Dlaczego ministerstwo chce objąć nowoczesny sprzęt opłatą reprograficzną?

- Wpływy z opłat reprograficznych w Polsce są najniższe w Europie. Jesteśmy też jednym z niewielu krajów europejskich, który do tej pory nie zaktualizował listy tzw. „czystych nośników”. Nowelizacja rozporządzenia pozwoli istotnie zwiększyć te wpływy, a tym samym zagwarantować zgodność krajowych regulacji z dyrektywą – argumentuje Piotr Jędrzejowski.

Zasad pobierania opłaty reprograficznej nie aktualizowano od kilkunastu lat, więc obciąża głównie sprzęt, który wyszedł z użycia (np. kasety VHS) i przychody z tego tytułu są małe (w ub.r. było to 35,8 mln zł). Planowana zmiana zwiększy je do ok. 150–200 mln zł rocznie (opłaty mają obowiązywać od 1 stycznia 2026 r.).

- Wyniki badań zrealizowanych w 2024 r. na zlecenie Narodowego Centrum Kultury potwierdzają, że Polki i Polacy korzystają dzisiaj z kultury poprzez media elektroniczne i online z pominięciem instytucji kultury – podkreśla rzecznik MKiDN. Wskazuje, że wyłącznie elektronicznie (za pośrednictwem m.in. komputera, telefonu, tabletu, telewizora, sprzętu audio lub czytnika) uczestniczy w kulturze 76 proc. polskiego społeczeństwa (w tygodniu), a nawet 79 proc. (w weekendy). Przy czym dla osób w wieku 18-24 lat ten udział wynosi odpowiednio 93 proc. i 95 proc.
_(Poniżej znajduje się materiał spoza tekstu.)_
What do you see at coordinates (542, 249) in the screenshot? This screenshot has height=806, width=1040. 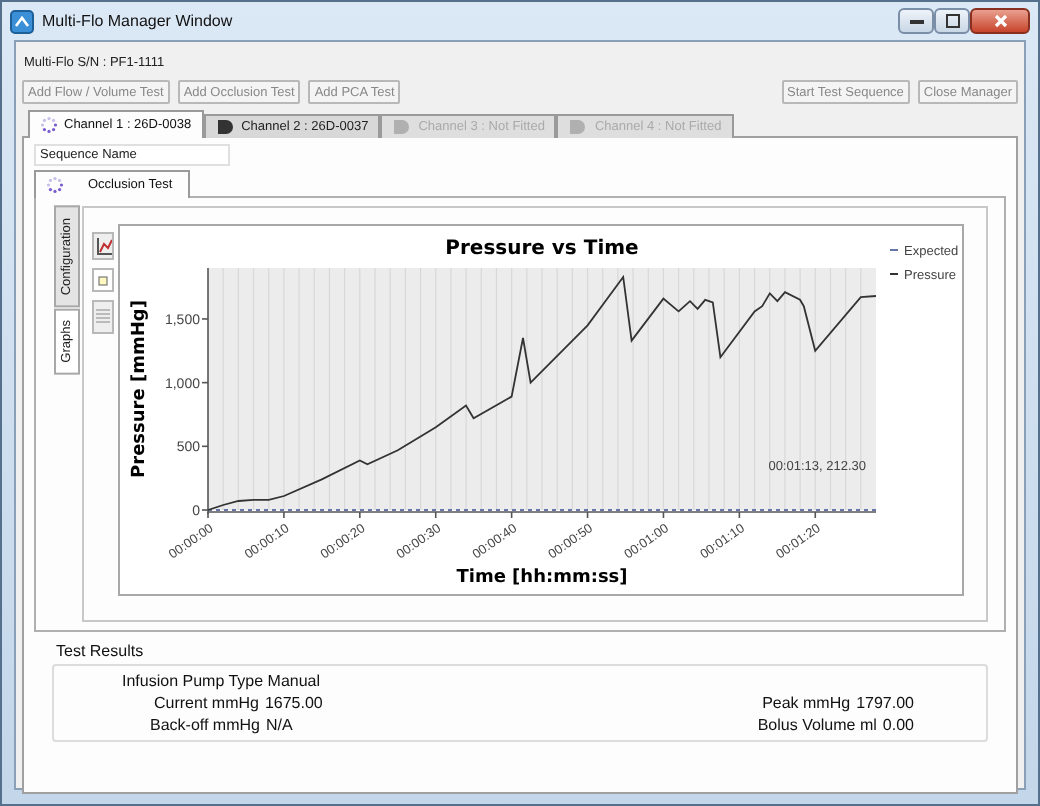 I see `chart-title: Pressure vs Time` at bounding box center [542, 249].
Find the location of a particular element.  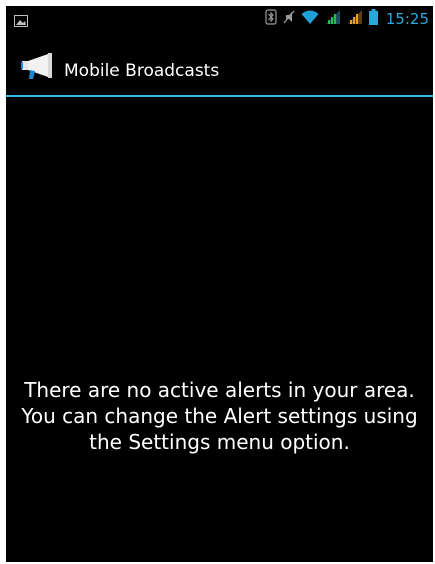

status-icons: 15:25 is located at coordinates (347, 19).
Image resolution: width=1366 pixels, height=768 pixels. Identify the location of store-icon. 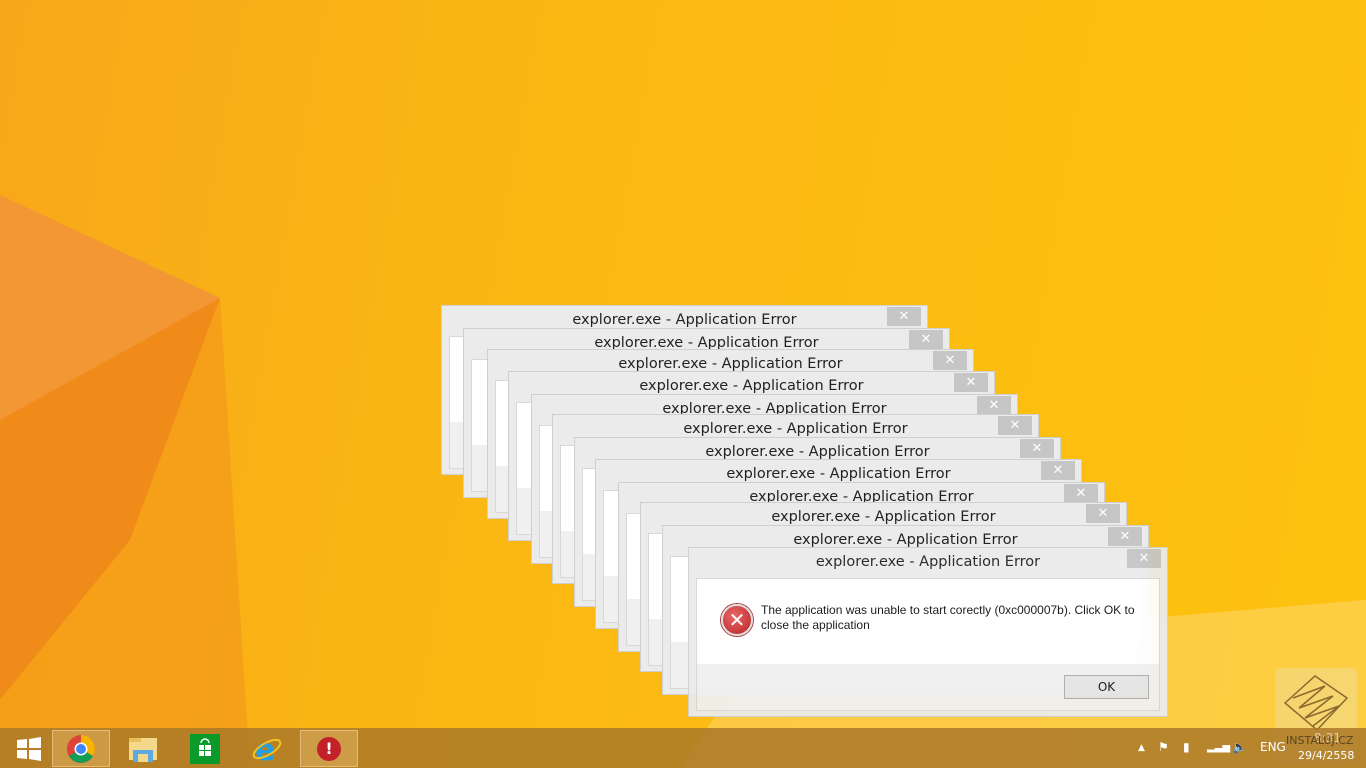
(205, 748).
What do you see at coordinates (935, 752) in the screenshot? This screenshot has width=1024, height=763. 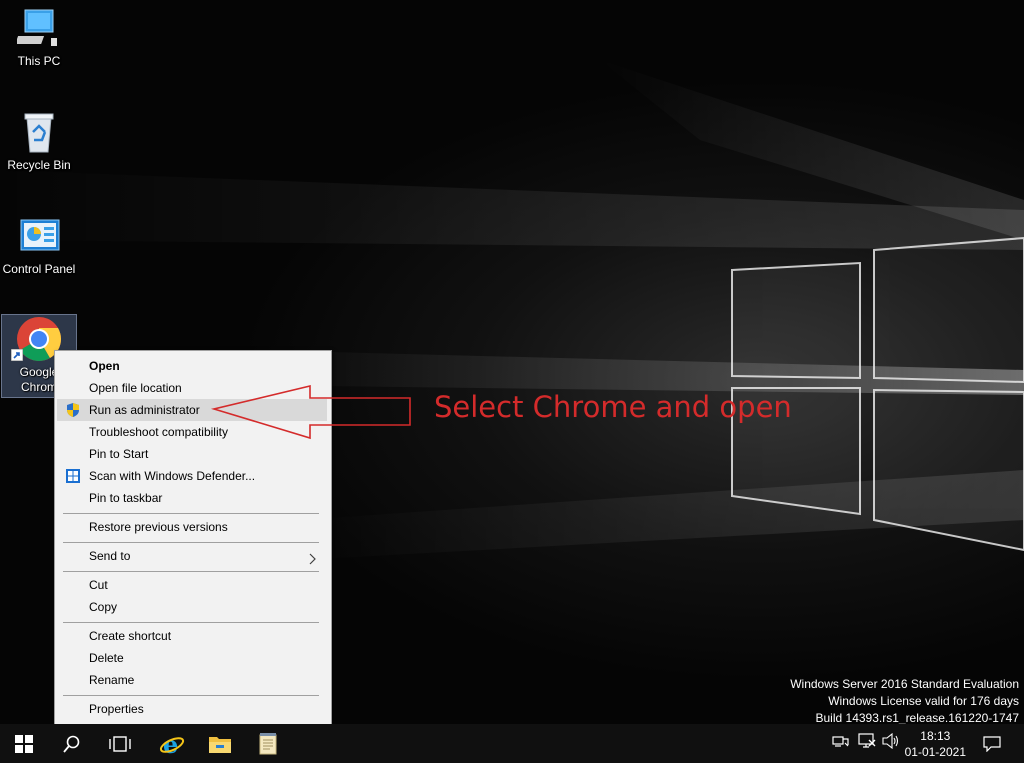 I see `clock-date: 01-01-2021` at bounding box center [935, 752].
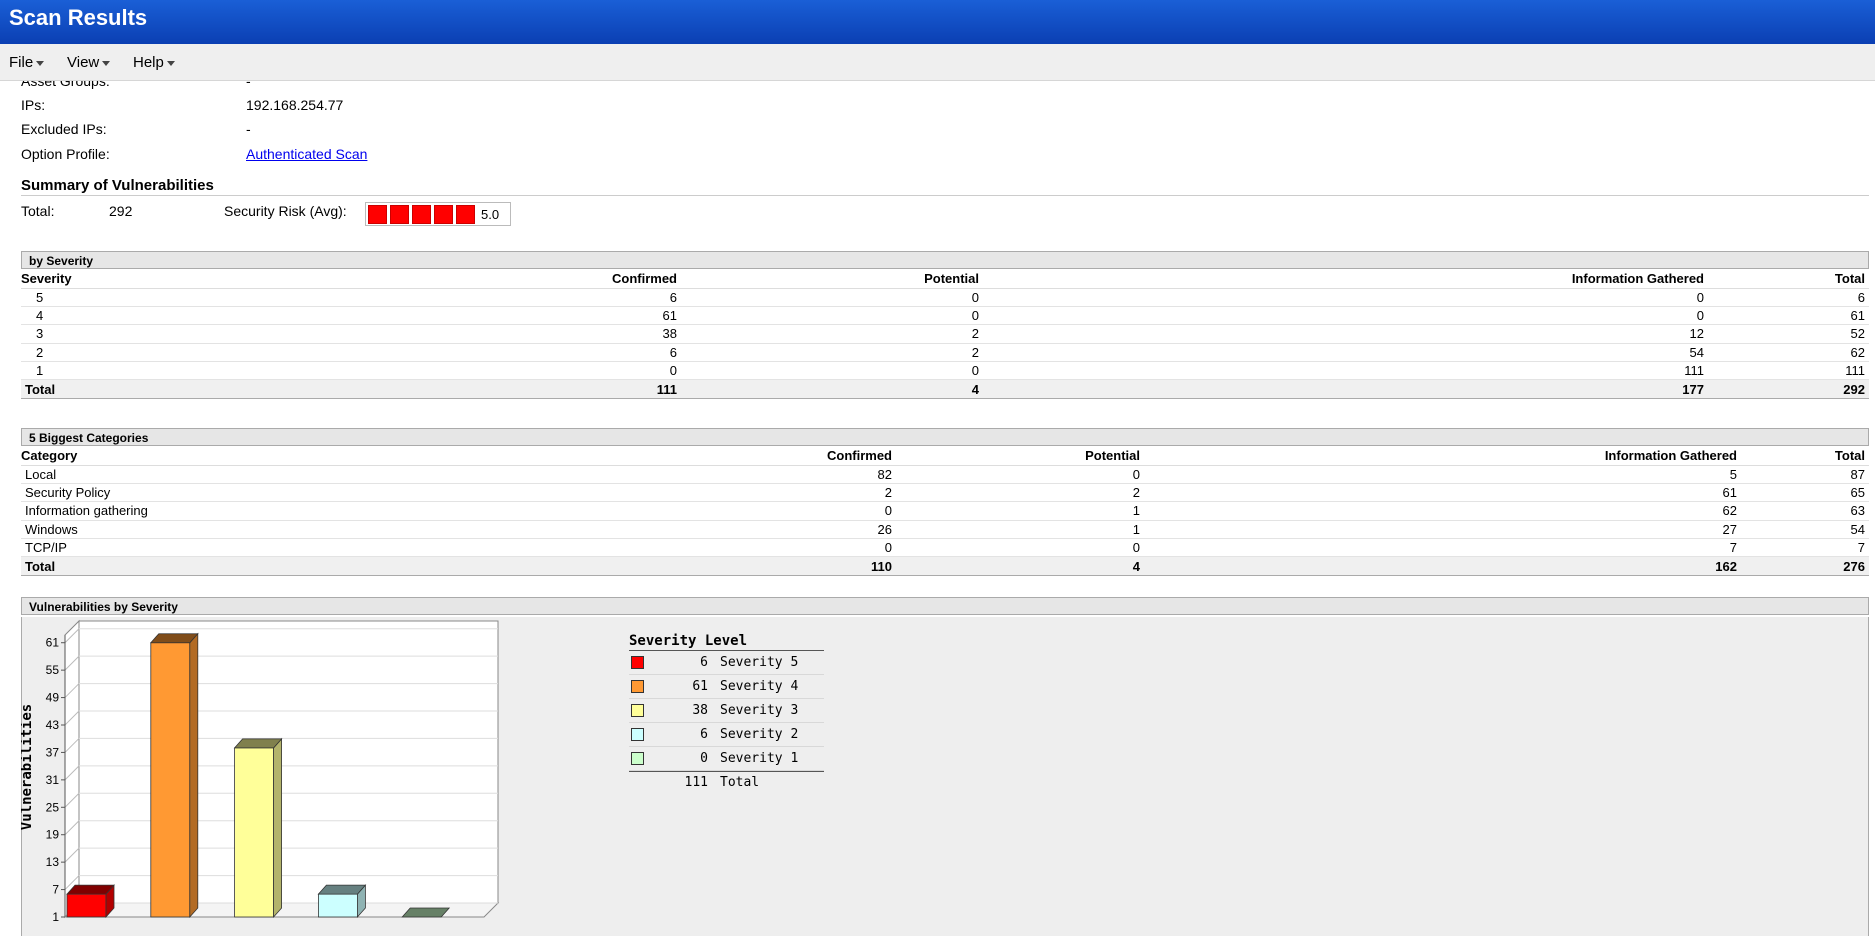  Describe the element at coordinates (27, 62) in the screenshot. I see `menu-file: File` at that location.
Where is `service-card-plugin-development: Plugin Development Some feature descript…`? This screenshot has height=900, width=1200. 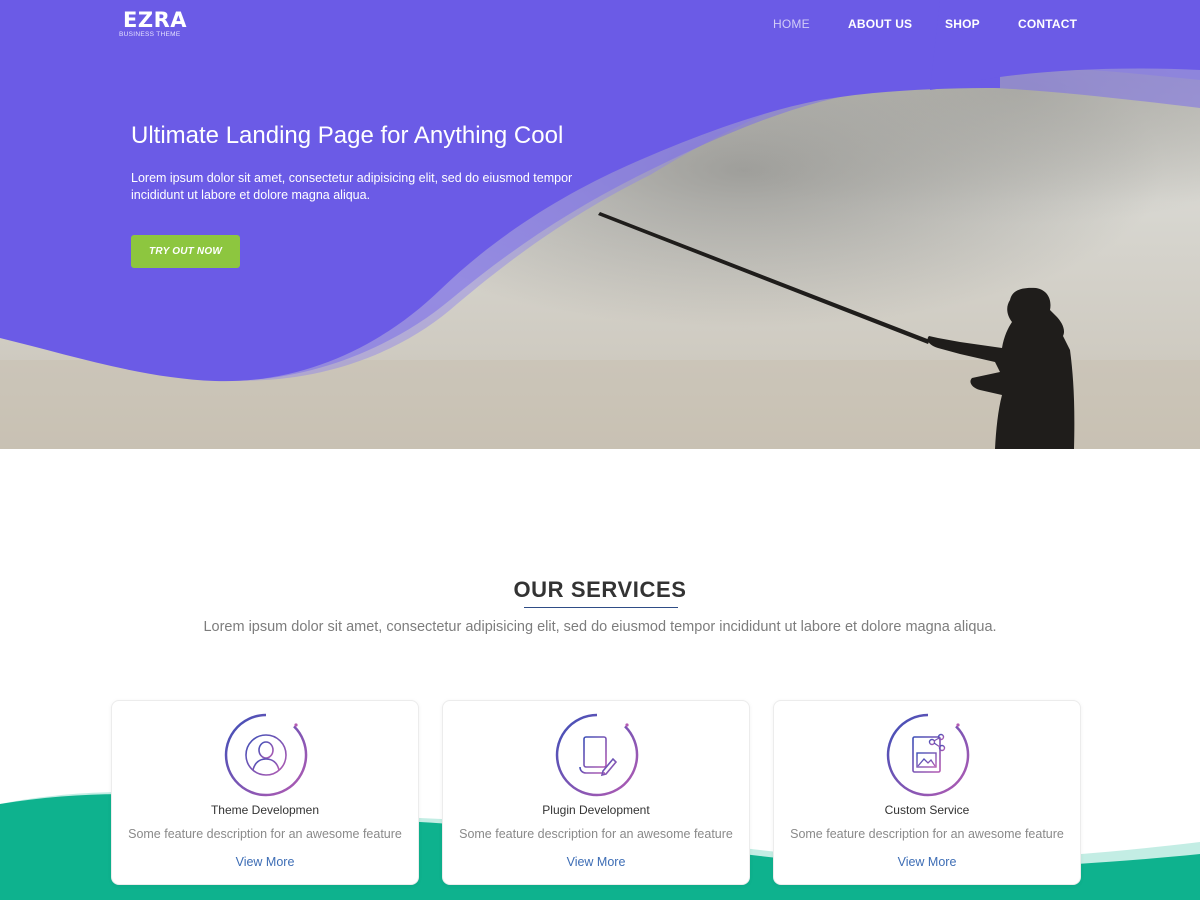
service-card-plugin-development: Plugin Development Some feature descript… is located at coordinates (596, 792).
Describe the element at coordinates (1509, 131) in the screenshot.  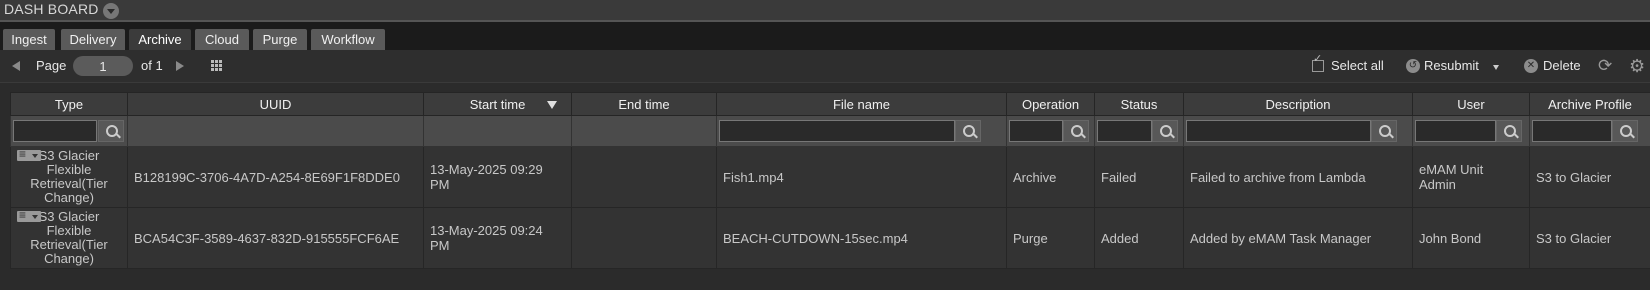
I see `user-filter-search-icon` at that location.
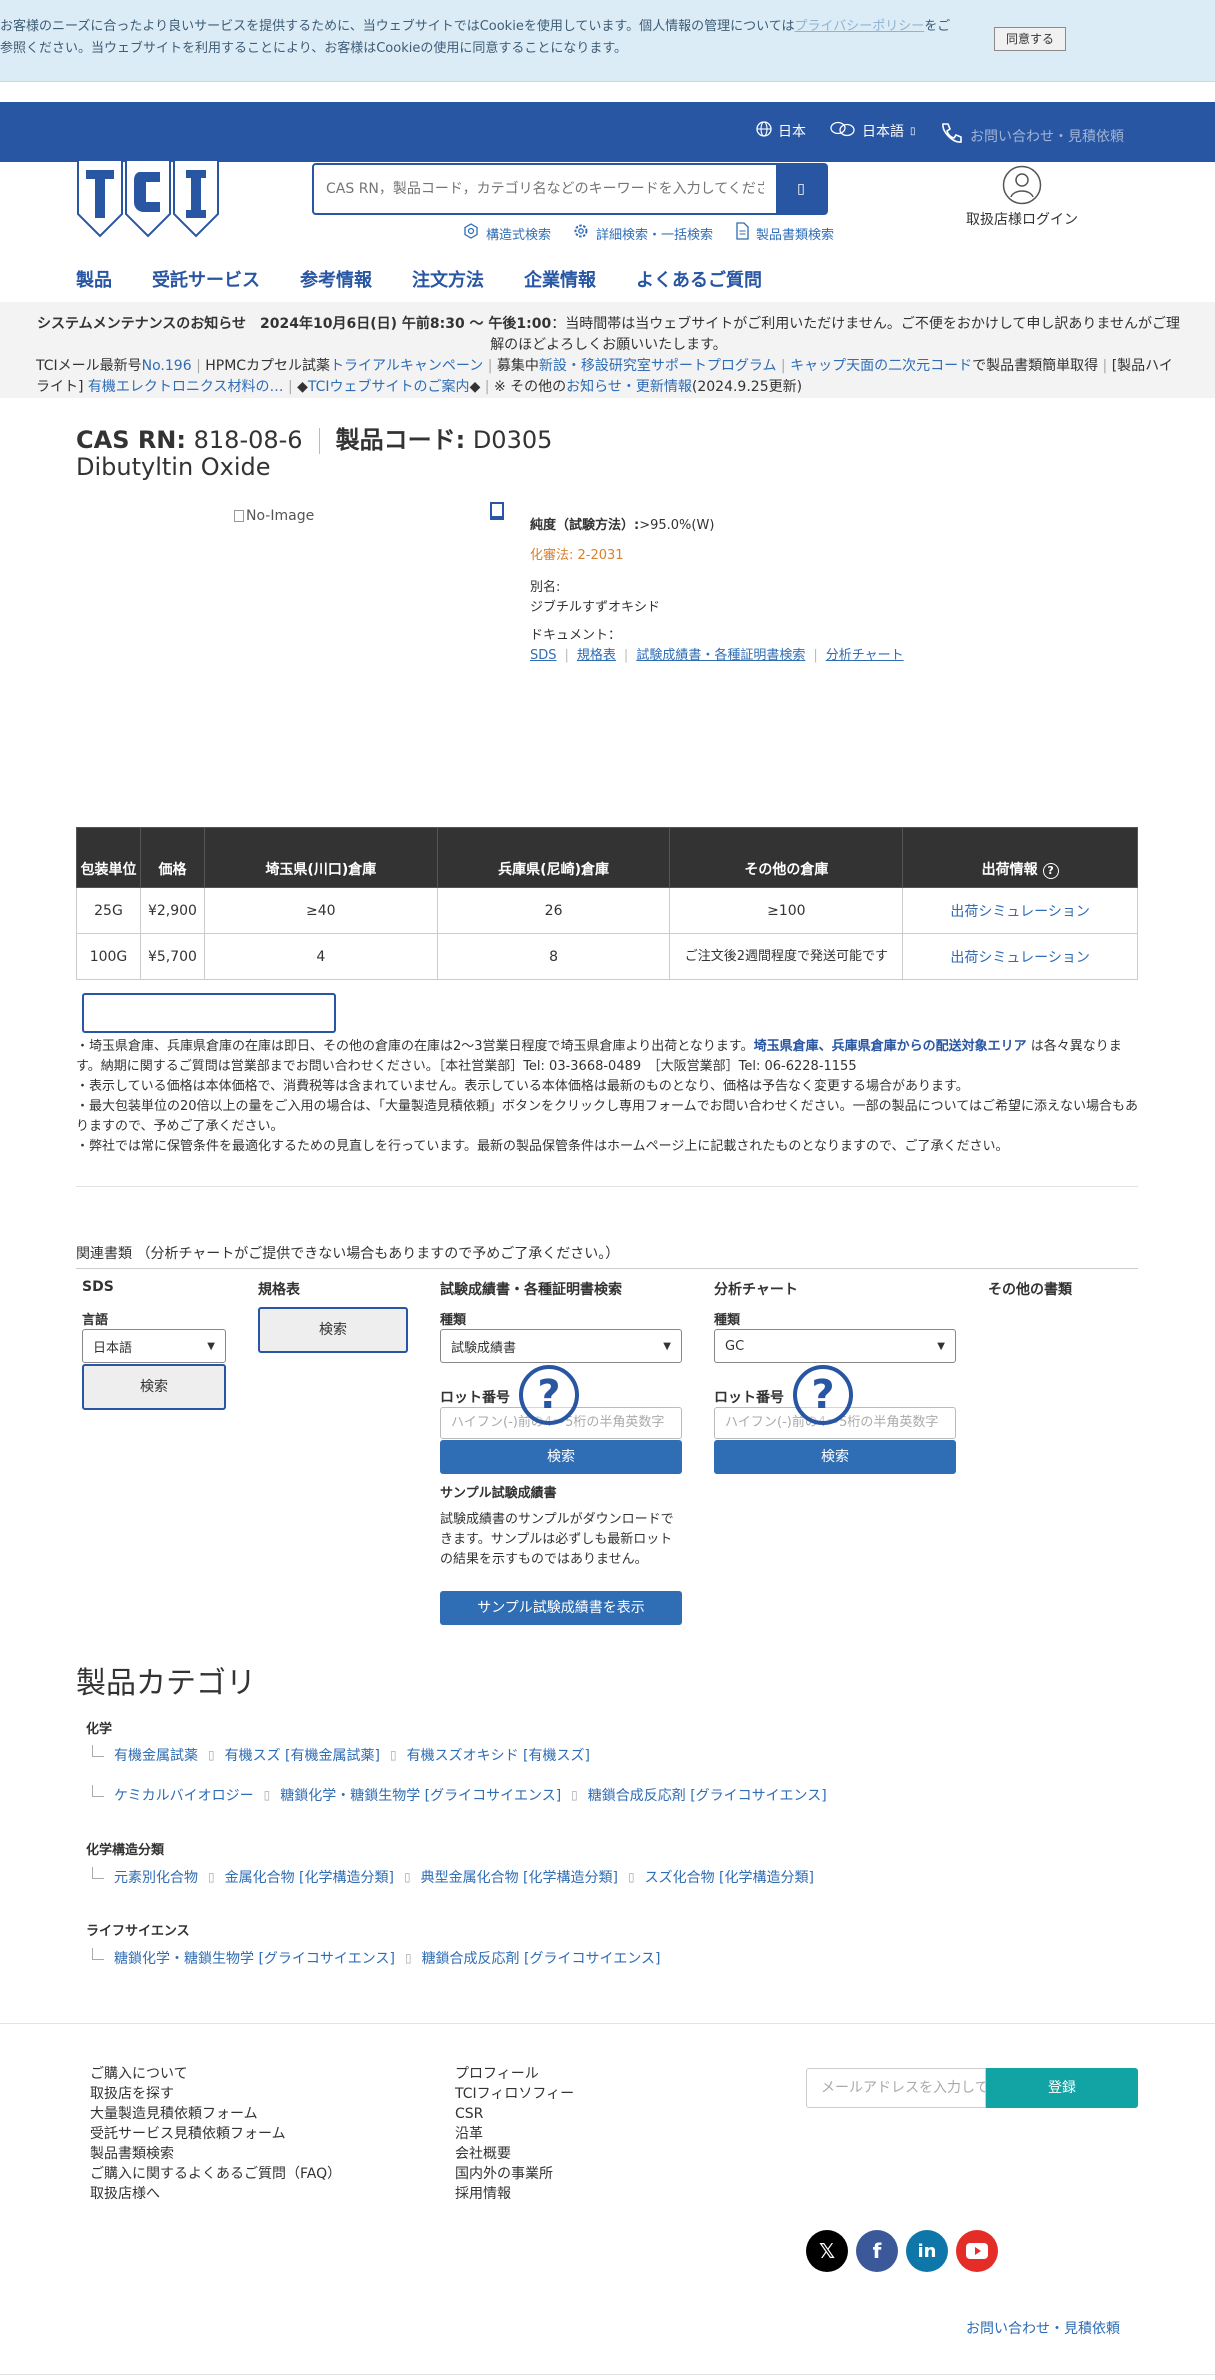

Opłata reprograficzna. Co na to producenci i importerzy sprzętu RTV?

Rząd PiS z próby nałożenia opłaty na smartfony wycofał się po krytyce ze strony branży elektronicznej, która twierdziła, że może to skutkować podwyżkami cen dla konsumentów. Teraz organizacje branżowe też wskazują nanieuniknione podwyżki i apelują do ministerstwa o rezygnację z planów rozszerzenia opłaty. Ich zdaniem będzie to „jednoznacznie szkodliwe dla polskich konsumentów i krajowych przedsiębiorstw”, obarczonych kolejną opłatą, która nie dotknie np. chińskich platform sprzedażowych, przez co będą one mogły zaoferować tańszy produkt.

List do nowej minister kultury podpisało dziewięć organizacji: Związek Cyfrowa Polska, Krajowa Izba Gospodarki Elektroniki i Telekomunikacji (KIGEiT), Związek Pracodawców Technologii Cyfrowych Lewiatan, Polska Izba Informatyki i Telekomunikacji (PIIT), Polska Izba Komunikacji Elektronicznej (PIKE), Polska Izba Radiodyfuzji Cyfrowej, Amerykańska Izba Handlowa w Polsce, Polskie Towarzystwo Informatyczne oraz Związek Przedsiębiorców i Pracodawców.